Tanto esa foto como la del policía que carga al pequeño circularon vertiginosamente por ese otro mar cibernético. El mar permite que algunos toquen tierra para intentar erigir una nueva posibilidad pese al trauma y el miedo.
Pero para otros como Aylan, las olas diluyeron eso a través del peligroso trayecto por el Mediterráneo. Es el drama de los refugiados alrededor del mundo, parte de esa cotidianeidad noticiosa que tantas veces se licúa por inercia.

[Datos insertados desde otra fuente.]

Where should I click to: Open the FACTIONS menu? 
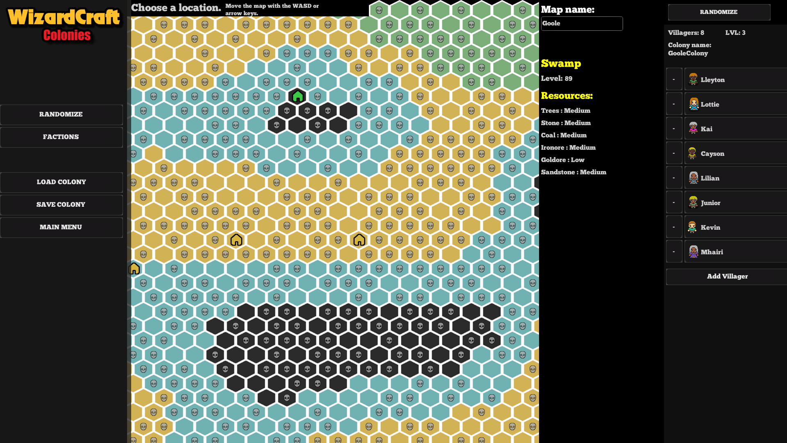61,137
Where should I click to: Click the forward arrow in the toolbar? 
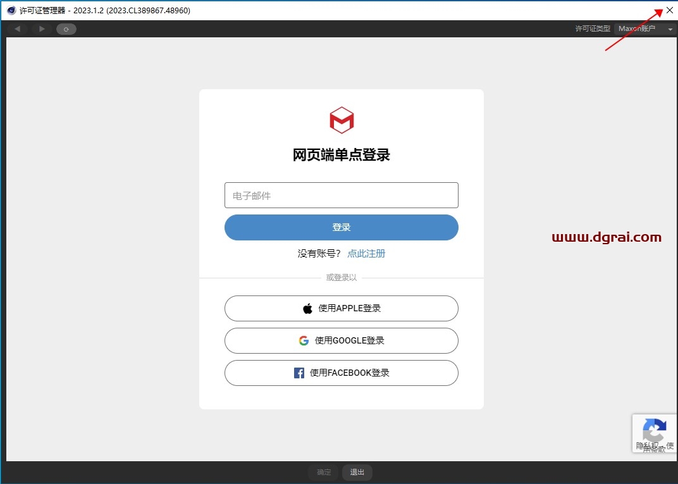[42, 29]
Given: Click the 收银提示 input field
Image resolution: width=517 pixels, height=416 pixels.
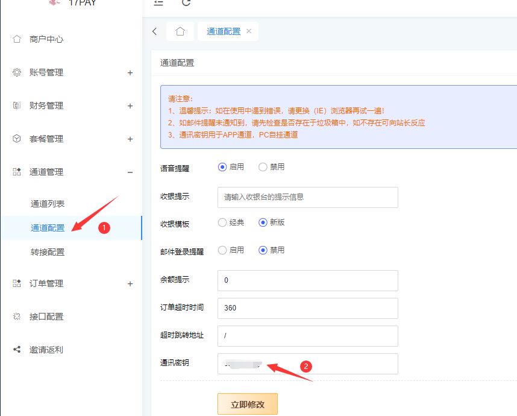Looking at the screenshot, I should pyautogui.click(x=307, y=197).
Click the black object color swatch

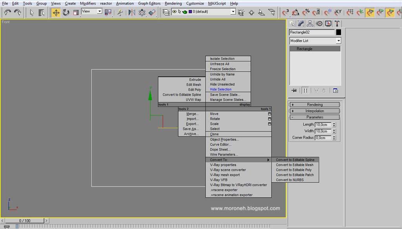pyautogui.click(x=338, y=32)
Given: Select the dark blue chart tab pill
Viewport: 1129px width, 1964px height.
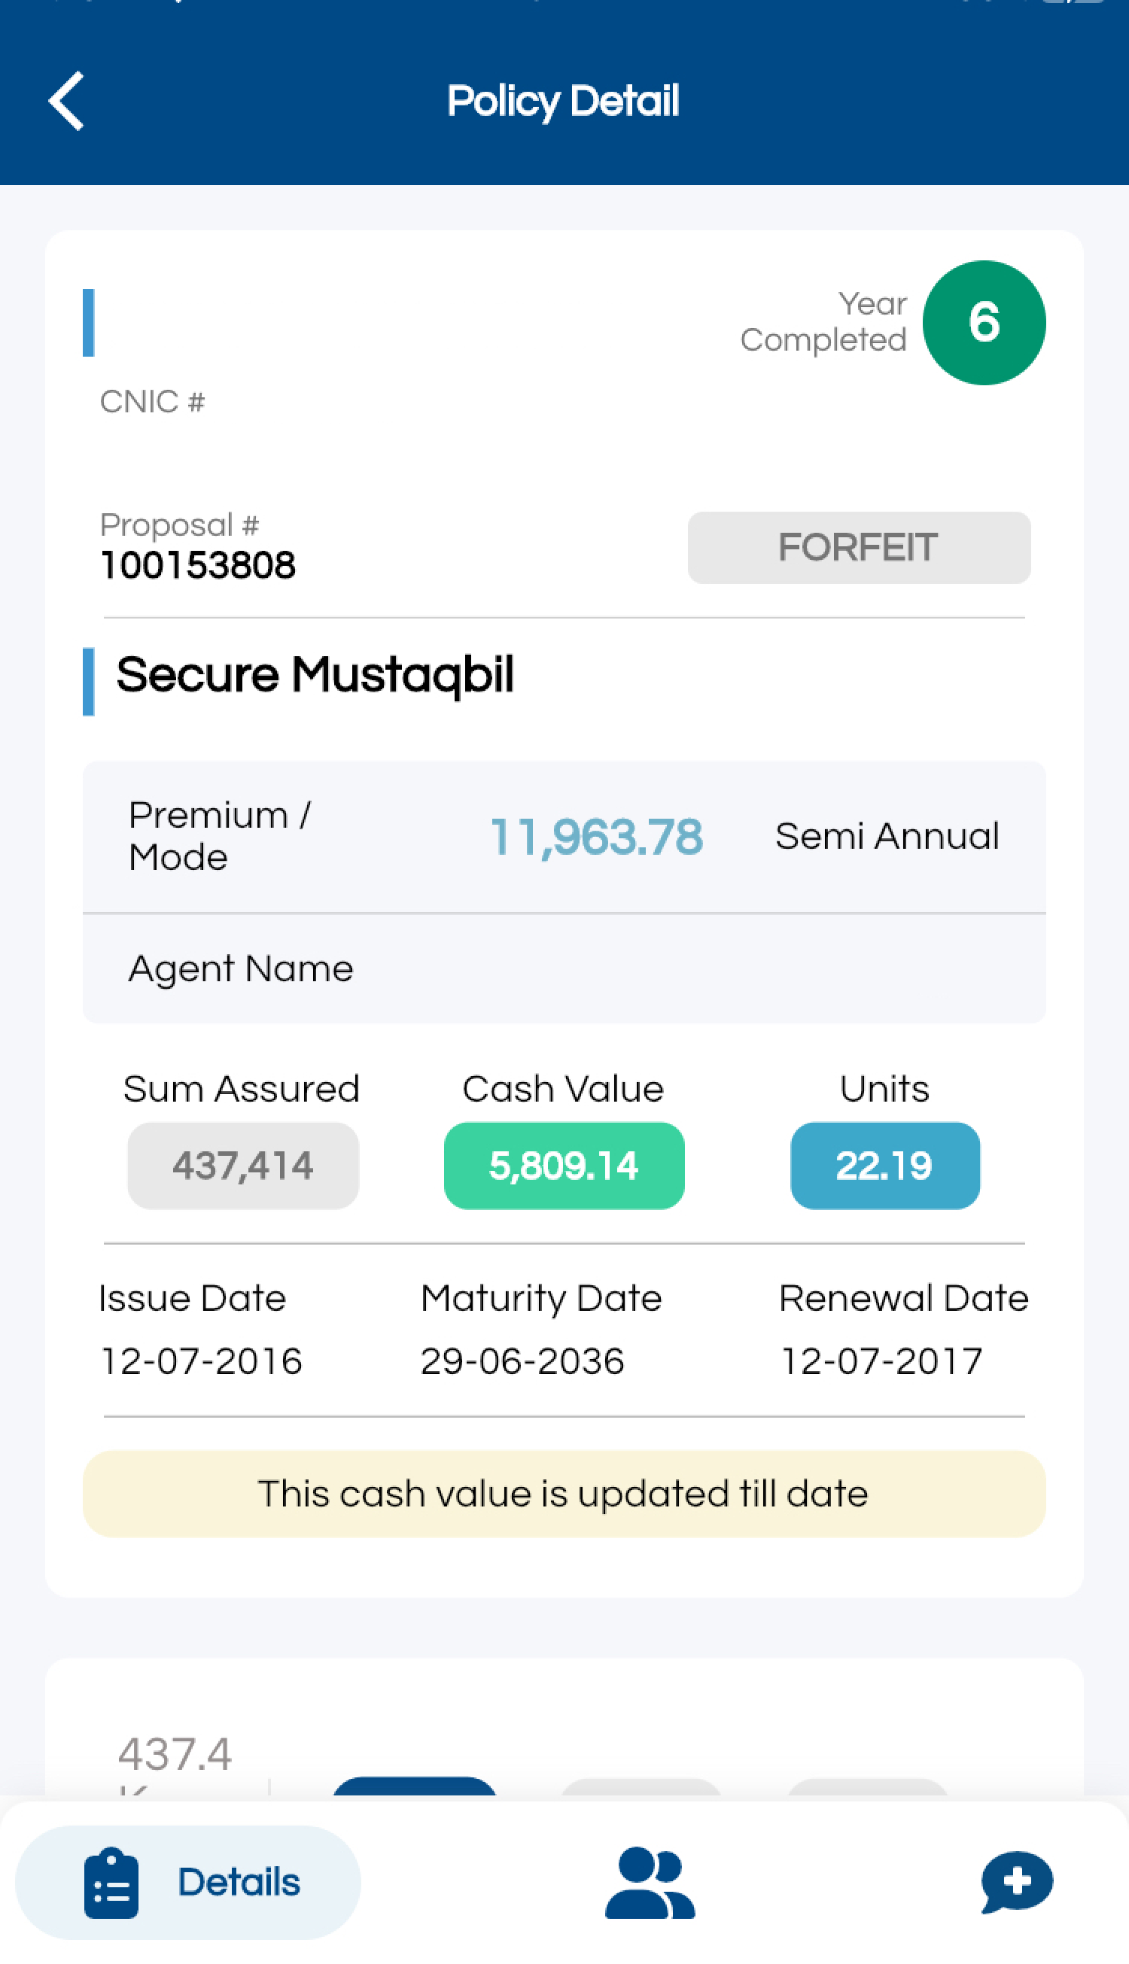Looking at the screenshot, I should [x=414, y=1787].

Según Amnistía Internacional, más de 4 millones de refugiados han huido de Siria y de esos, 3.8 millones se han concentrado en Turquía, Líbano, Jordania, Irak y Egipto. La organización, como otras voces, ha criticado la apatía de individuos y de líderes del mundo, así como la falta de políticas y acciones efectivas para lidiar con esta crisis humanitaria.
Sin embargo, la imagen de Aylan valida lo que Susan Sontag decía en “Ante el dolor de los demás”. Que las fotografías “dotan de ‘realidad’ (o de ‘mayor realidad’) a asuntos que los privilegiados o los meramente indemnes acaso prefieren ignorar”. La contundencia gráfica, como una pintura del periodo azul de Picasso, relata a viva voz el cuento que ha estado por mucho tiempo entre susurros.
Entretanto, la foto de ese nene que iba con camiseta roja y pantalones azules circula y, con que la hayamos visto una vez, el trozo de realidad que captura habla del insoportable peso de las culpas repartidas ante las guerras. De las vidas que se aniquilan, de las tristezas que difícilmente logran disiparse.
Cosas de los naufragios, será, pero sus restos quedan como elocuentes símbolos que pueden causar que actuemos ante lo injusto.